We used a geospatial analysis to explore the spatial distribution and to identify the hotspot areas of mental health cases. ArcGIS version 10.8⁶⁹ was used to perform the Spatial Global Autocorrelation (Global Moran’s I) to assess whether the Mental Health Index (MHI) exhibited a random distribution or was spatially clustered (i.e. indicating spatial autocorrelation)⁷³. Then, we performed a HotSpot analysis (Getis-Ord Gi* Statistical) to identify significant hot spot and cold spot areas. Z-score and p-value were evaluated to assess the statistical significance of these clusters. A high GI* value indicates hot spot areas, while a low GI* value indicates cold spot areas⁷⁴.

To detect the most important variable affecting the Mental Health Index (MHI), we used a Random Forest (RF) algorithm.
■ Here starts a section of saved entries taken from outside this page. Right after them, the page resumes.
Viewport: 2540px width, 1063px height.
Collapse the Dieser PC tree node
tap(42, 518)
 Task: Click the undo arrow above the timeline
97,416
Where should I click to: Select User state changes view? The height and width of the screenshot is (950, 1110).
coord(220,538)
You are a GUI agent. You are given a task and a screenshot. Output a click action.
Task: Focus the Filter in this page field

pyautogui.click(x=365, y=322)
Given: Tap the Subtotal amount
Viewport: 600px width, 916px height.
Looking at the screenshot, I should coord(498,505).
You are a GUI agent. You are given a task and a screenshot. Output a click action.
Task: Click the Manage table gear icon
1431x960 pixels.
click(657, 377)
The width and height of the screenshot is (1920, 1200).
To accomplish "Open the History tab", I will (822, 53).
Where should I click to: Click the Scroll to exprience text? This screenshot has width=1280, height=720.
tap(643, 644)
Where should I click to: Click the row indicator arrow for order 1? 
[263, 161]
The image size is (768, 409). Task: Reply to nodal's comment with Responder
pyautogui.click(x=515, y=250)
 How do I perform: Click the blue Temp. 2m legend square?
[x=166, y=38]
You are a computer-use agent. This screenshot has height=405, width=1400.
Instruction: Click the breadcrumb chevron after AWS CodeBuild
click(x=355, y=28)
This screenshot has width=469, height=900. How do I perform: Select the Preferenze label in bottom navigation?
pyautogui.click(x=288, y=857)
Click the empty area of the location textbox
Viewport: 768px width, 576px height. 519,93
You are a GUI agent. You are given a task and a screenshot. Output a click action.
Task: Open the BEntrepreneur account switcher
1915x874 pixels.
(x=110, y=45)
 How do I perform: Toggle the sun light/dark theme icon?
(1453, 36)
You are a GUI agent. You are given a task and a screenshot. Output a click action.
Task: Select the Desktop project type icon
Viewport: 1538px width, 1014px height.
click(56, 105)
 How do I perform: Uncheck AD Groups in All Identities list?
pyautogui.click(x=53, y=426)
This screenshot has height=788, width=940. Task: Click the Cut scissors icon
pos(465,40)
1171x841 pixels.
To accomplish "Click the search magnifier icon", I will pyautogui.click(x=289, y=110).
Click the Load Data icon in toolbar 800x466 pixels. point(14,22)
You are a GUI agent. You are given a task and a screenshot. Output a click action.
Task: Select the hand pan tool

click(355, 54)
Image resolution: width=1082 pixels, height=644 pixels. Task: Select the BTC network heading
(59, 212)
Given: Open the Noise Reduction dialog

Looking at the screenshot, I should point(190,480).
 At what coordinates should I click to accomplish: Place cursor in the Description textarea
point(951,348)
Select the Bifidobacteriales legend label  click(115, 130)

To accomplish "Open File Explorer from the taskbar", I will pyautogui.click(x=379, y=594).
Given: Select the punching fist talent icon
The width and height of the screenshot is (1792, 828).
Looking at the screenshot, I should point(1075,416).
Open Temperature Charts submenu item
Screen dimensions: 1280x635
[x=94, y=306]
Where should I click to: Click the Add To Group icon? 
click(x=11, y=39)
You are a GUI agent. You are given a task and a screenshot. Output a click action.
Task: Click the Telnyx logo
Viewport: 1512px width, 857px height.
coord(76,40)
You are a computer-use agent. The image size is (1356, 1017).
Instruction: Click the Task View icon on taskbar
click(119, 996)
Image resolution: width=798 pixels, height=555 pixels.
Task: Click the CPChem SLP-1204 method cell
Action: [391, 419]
This machine learning approach involves using multiple conditional classification trees to assess the significance of individual variables in predicting the outcome variable⁷⁵. By employing a classification tree framework, this method enables the analysis of data without the need for assumptions typically necessary in traditional parametric tests, such as balanced designs and sample independence⁷⁶ and was introduced by Breiman⁷⁷. We used 80% of the data as the training data set and 20% as the test data set. The model goodness-of-fit and accuracy of the RF were measured using the Mean Squared Error (MSE), Root Mean Squared Error (RMSE) and Mean Absolute Error (MAE). Lower values in those metrics indicate a better model fit. The variable importance scores were estimated based on the statistics of the mean decrease in node impurity (IncNodePurity) when a variable is chosen to split a node, the higher the value of the mean increase in node purity, the greater the importance of the variable in the model⁷⁵. To test the effects of predictors on our dependent variable, we used Polynomial Regression. To be able to model non-linear relationships, we fitted higher-order polynomial functions⁷⁸. The fitted Polynomial Regression included predictors obtained from RF based on the most important variable and they were evaluated based on Akaike’s information criterion (AIC) and Bayesian Information Criterion (BIC) together with the Residual standard error⁷⁹.

Author contributions

L.D.A. performed the formal analysis and D.C.Z. conducted the general validation of the analysis. L.D.A, D.C.Z, N.R. and M.R.V wrote the original draft and reviewed the final version of the manuscript. M.R.V. were responsible for funding acquisition and project administration.

Funding

This research was funded by Petróleo Brasileiro S.A. (PETROBRAS) and Agência Nacional do Petróleo, Gás Natural e Biocombustíveis (ANP) with grant Numbers 4600556376 and 4600583791 and Coordenação de Aperfeiçoamento de Pessoal de Nível Superior (CAPES)—Finance Code 001.

Data availability

Land Use/Land Cover data supporting this research is available via the ESA WorldCover managed by the European Space Agency at worldcover2020.esa.int. The Human Development Index data supporting this research is available via the Ob- servaPOA managed by the City Hall of Porto Alegre at observapoa.com.br. Mental Health data supporting this research are available from the City Hall of Porto Alegre and aren’t accessible to the public or research community without explicit approval. Please, contact the City Hall of Porto Alegre through the Health Surveillance Directorate of the city of Porto Alegre at evdant@portoalegre.rs.gov.br to discuss data and access requirements.

Competing interests

The authors declare no competing interests.

Supplementary Information

The online version contains supplementary material available at 10.1038/s41598-024-72008-8.